I think one of the other things that's really remarkable about the book
and really nice is that it has the right level of romanticism about everything.
It is not, and this is also, you know, it's very fortunate,
but a lot of the people in this book seem to have the same attitude
that the rest of us who survived our 20s,
do, which is like, boy, that was a great time, as Paul Banks from Interpol says, he was on safari a lot.
Best line ever.
Thanks, Paul.
You know, Albert Hammond goes through some very dark times, but because he's been through recovery and is doing very well now, he's very forthcoming about a lot of it.
There seems to be the same kind of gentle, bittersweet nostalgia for their own careers in the time and their life that we all have, and for New York, except there is a villain.
Oh, apparently.
There's a villain that's emerged from these pages.
Yeah.
And curious how you feel about how Ryan Adams comes out of this.
Yeah.
You know, we're big fans of Ryan Adams.
Huge.
He definitely, definitely never blew off our podcast.
He definitely, definitely, definitely never did.
That is hyperbole.
It's not true.
It's hearsay.
Well, I mean, I'm glad you're settling that rumor right now.
Yeah, I want to squash that.
I feel you squashing it.
People saw him maybe at the security game in the studio.
You're kind of, you know.
Now she can't right, meet me at the podcast.
Yeah, way to blow up my next project.
I'm just saying that was not true if you thought you saw him about to come on our podcast.
Apparently, I'm seeing things.
I'm telling you, having written in oral history, there's no such thing as like actual memory.
So there you go.
I mean, I think there Ryan, like, Ryan was amazing to talk to.
It took me quite a while to get him, and he was supposed to give me 20 minutes, and he gave me three and a half hours.
And I remember I was sitting in my house where I live upstate now in the, it was
summer and it was like I was sitting in the grass and I can remember like I when I when I was
transcribe or when I was pulling the quotes for the Ryan stuff I would like sense memory where I
had moved at these because we were just on the phone for so long it was like then I went and made tea
I can remember get this when he was talking about this I was like boiling the kettle and then
we were going in here I mean it was really a classic Ryan marathon and he's I mean I don't think
I think Ryan into your question is in part like
What do I think of how he comes off in the book?
I think Ryan comes off the same way everybody else comes off in the book.

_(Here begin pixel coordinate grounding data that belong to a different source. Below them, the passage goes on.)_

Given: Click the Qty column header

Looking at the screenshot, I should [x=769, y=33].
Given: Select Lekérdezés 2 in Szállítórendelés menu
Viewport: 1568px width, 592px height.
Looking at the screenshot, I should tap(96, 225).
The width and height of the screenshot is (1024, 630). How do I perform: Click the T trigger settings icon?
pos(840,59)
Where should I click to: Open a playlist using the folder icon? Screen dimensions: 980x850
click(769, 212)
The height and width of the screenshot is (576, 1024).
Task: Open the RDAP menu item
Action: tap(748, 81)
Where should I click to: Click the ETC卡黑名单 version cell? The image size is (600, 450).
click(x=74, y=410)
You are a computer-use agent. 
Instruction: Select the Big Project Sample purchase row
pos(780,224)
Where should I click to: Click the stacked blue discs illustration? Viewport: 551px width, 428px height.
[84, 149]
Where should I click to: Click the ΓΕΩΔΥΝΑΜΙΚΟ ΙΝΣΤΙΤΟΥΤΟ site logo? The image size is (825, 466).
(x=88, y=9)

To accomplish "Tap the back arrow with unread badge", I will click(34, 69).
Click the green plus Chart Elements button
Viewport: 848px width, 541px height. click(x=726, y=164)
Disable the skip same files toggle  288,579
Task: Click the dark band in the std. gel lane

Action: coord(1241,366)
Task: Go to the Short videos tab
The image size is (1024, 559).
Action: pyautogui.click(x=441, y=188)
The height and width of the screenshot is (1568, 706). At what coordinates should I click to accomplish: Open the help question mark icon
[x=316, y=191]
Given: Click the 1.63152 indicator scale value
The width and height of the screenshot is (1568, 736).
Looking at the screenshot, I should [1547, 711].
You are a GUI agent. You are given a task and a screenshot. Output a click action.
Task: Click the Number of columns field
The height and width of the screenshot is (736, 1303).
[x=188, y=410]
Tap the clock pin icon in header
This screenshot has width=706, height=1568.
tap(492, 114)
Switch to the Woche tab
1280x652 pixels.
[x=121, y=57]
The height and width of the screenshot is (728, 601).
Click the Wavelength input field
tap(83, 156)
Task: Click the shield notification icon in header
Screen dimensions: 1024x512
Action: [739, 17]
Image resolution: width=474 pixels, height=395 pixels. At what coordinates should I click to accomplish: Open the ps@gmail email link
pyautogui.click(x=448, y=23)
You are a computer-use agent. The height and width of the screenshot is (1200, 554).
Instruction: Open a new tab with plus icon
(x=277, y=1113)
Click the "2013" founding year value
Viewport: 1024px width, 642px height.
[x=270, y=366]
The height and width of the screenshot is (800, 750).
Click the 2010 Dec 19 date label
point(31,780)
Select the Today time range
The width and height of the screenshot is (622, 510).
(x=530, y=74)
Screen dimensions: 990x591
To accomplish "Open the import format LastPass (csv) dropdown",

In that, like, he did some weird stuff.
He had some, like, combative relationships with people.
He had high points.
He had low points.
He did a lot of drugs.
Like, he loved New York City to the point of...
But that's the thing.
He loved New York City.
He loved those bands.
He loved these bands.
He loved being there.
He was, like, the ultimate New York character.
He whirls on in.
He's like, this is so cool.
He knew to be there then.
He was so fun to be around during that period of time, at least for me.
There were two things we could always count on.
Like when we would be at high-fi for long nights,
we would know that Ryan Adams was across the street underneath Niagara recording literally anybody.
And we knew that Carlos was at San Loco next door.
Totally.
You could set your clock by these things in 20003 or something.
You talked in the beginning about the idea of like, well, was this like some of the people being like,
was this really that important or whatever?
but the thing that came out that jumped out at me was like, yeah, this was the story.
Like Ryan showed up and you knew that he was like obsessed with the strokes.
Yes.
He made rock and roll.
Like he was around.
I still ride for that album.
He was at these shows.
He would just be at Brownies, then high fire or whatever.
You know, and he would just be like he was a little bit of an interloper in a way that was like not bad.
But you were just like, oh yeah.
But you look at Ryan.
Like when I was sort of, you know, what?
they call that in this, this Hollywoodland storyboarding, right? Like how this works. Ryan showed up
not around the same time Connor Ober showed up. Yes. People forget that he was there.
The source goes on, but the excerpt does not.